Saved entries:
<<<<

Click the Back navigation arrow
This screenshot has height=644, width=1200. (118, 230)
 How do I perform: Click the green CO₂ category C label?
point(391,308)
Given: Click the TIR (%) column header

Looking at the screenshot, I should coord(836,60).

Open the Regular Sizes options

>>>>
<<<<

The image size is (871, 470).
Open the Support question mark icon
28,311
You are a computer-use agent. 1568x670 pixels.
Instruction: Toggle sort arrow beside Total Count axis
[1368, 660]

>>>>

What the task requires »
One stretch of the lines above is wanted, from the line that contains "Click the Back navigation arrow" through the line that contains "Open the Regular Sizes options". Output it exactly.

Response to this task »
Click the Back navigation arrow
This screenshot has height=644, width=1200. (118, 230)
 How do I perform: Click the green CO₂ category C label?
point(391,308)
Given: Click the TIR (%) column header

Looking at the screenshot, I should coord(836,60).

Open the Regular Sizes options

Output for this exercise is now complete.